Susan Pedersen
Quick Facts
Biography
Susan Pedersen is a Canadian historian, and James P. Shenton Professor of the Core Curriculum at Columbia University. Pedersen focuses on 19th and 20th century British history, women's history, settler colonialism, and the history of international institutions.
Life
Born a Canadian citizen and raised in Japan, she received her B.A. (1982) from Radcliffe College and both her M.A. (1983) and Ph.D (1989) from Harvard University, where she was also a professor and served as the university's Dean of Undergraduate Education. In the latter position, she defended the university against charges of excessive grade inflation.
Pedersen joined the Columbia faculty in 2003. Among her works is a biography of Eleanor Rathbone. She also recently completed a book on the mandate system of the League of Nations; in 2005 she was awarded a Guggenheim Fellowship to assist with research on this project.
Susan Pedersen was Bosch Fellow in Public Policy at the American Academy in Berlin, for Spring 2009.
Works
- The Guardians: The League of Nations and the Crisis of Empire (Oxford University Press, 2015), winner of the 2015 Cundill Prize in Historical Literature.
- Caroline Elkins, Susan Pedersen (eds) Settler Colonialism in the Twentieth Century, Routledge, 2005, ISBN 0-415-94924-6, ISBN 978-0-415-94924-8
- Eleanor Rathbone and the Politics of Conscience. Yale UP. 2004. ISBN 978-0-300-10245-1.
- John Leonard Clive; Susan Pedersen; Peter Mandler, eds. (1994). After the Victorians: Private Conscience and Public Duty in Modern Britain. Routledge. ISBN 978-0-415-07056-0.

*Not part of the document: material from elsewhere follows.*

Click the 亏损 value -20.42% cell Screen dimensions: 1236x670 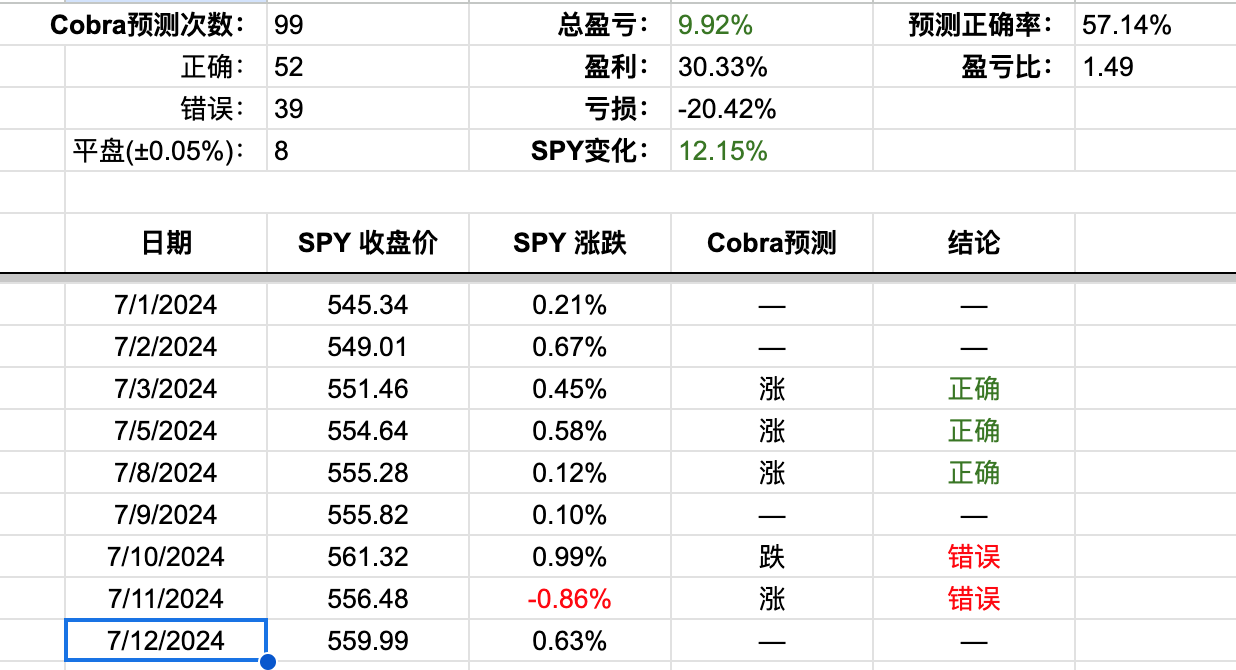tap(771, 109)
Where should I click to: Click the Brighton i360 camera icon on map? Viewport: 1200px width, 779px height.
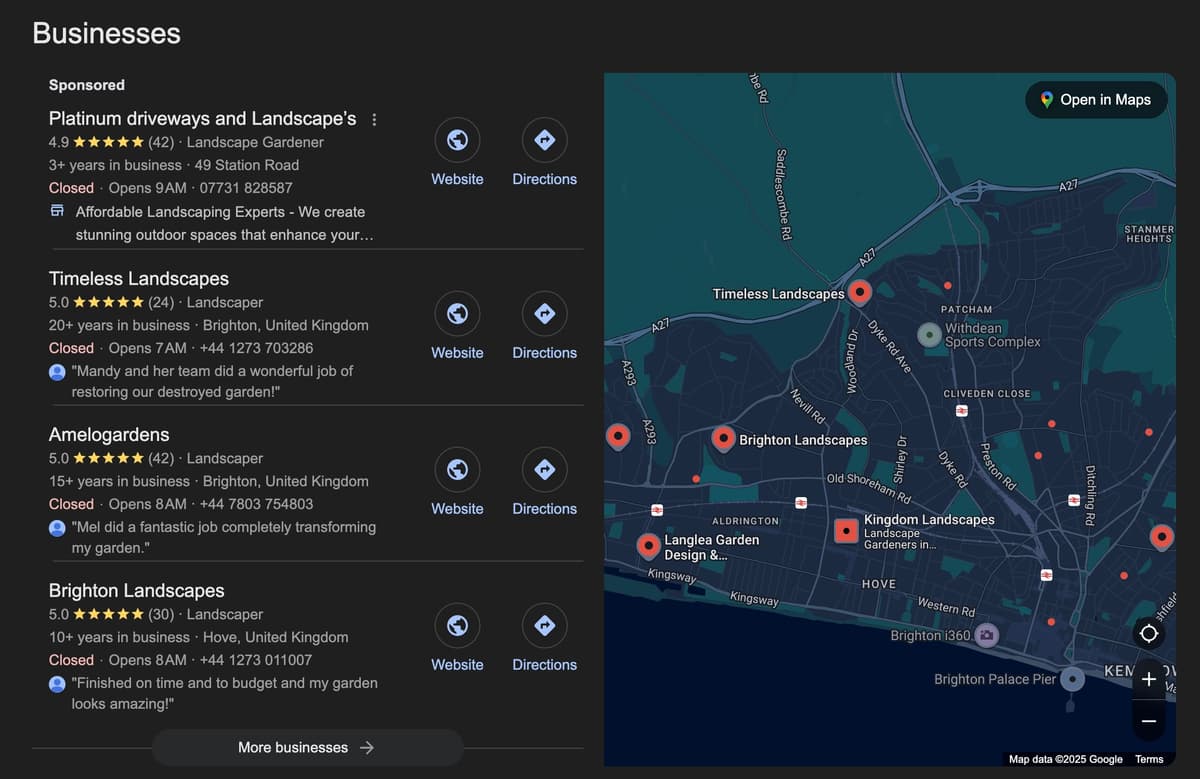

- Family, Dependence, and the Origins of the Welfare State: Britain and France, 1914-1945. Cambridge UP. 1993. ISBN 978-0-521-55834-1.
- "National Bodies, Unspeakable Acts: The Sexual Politics of Colonial Policy-making," The Journal of Modern History Vol. 63, No. 4, December 1991
- "Gender, Welfare, and Citizenship in Britain during the Great War," The American Historical Review Vol. 95, No. 4, October 1990
- "Hannah More Meets Simple Simon: Tracts, Chapbooks, and Popular Culture in Late Eighteenth-Century England," Journal of British Studies 25 (January 1986): 84-113.